From the Star Ledger:
Bergen County residents are earning less, spending more time commuting to work and have seen their homes continue decrease in value – a trend that began after the Great Recession of 2008.
But according to the annual release of data by the U.S. Census Bureau, residents in the most populous county in New Jersey fare better than their counterparts in other counties in the state and nation when it comes to income and home values.
The median household income in Bergen County was $85,806 in 2011-2015, a 4.1 percent decline from 2005-09 when median income was about $3,646 more. Statewide, the median household income was $72,093 – a nearly 5 percent decline over 2005-2009.

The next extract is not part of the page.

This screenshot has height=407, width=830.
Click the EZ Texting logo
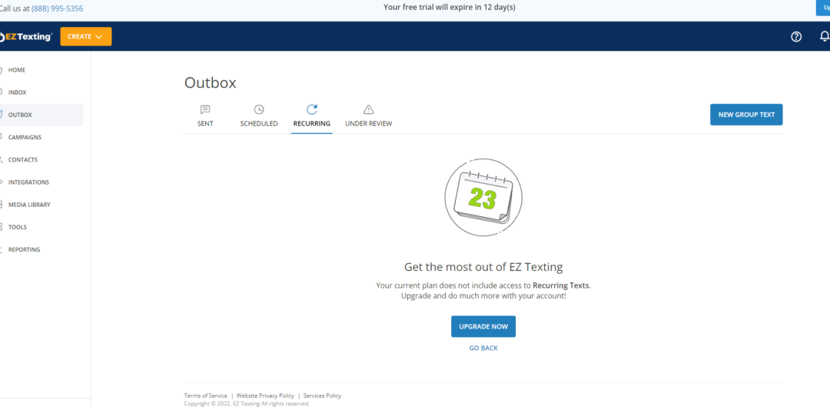click(x=28, y=37)
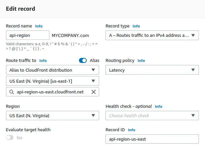
Task: Expand the US East [us-east-1] endpoint dropdown
Action: click(x=52, y=81)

Bergen County municipalities with the highest incomes include Upper Saddle River ($169,301); Demarest ($163,571); and Ho Ho Kus ($162,386). Municipalities with the lowest incomes include Garfield ($45,469); Lodi ($50,774); and Fairveiw ($53,846).

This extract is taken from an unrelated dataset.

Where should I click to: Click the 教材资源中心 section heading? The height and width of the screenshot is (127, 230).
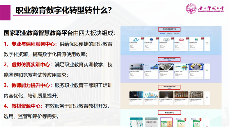pos(169,112)
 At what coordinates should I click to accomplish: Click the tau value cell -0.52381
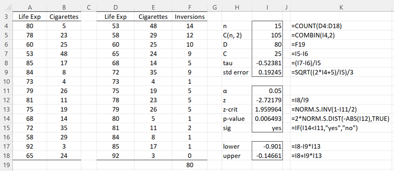[267, 63]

Home values in the county declined by 8.5 percent with homes worth $41,300 less in 2011-2015 than the period before. Statewide, homes were worth nearly 20 percent less in 2011-2015 than in 2005-2009.
A downturn in housing swept New Jersey a decade ago, and many homeowners in Bergen County are reluctant to sell at current prices. A recent analysis by The Record found that median home values in North Jersey in 2016 were about where they were in late 2003 or early 2004.
Nearly every town in Bergen County saw drops in home prices, according to the latest data. But the hardest-hit towns were those that already had weak home values.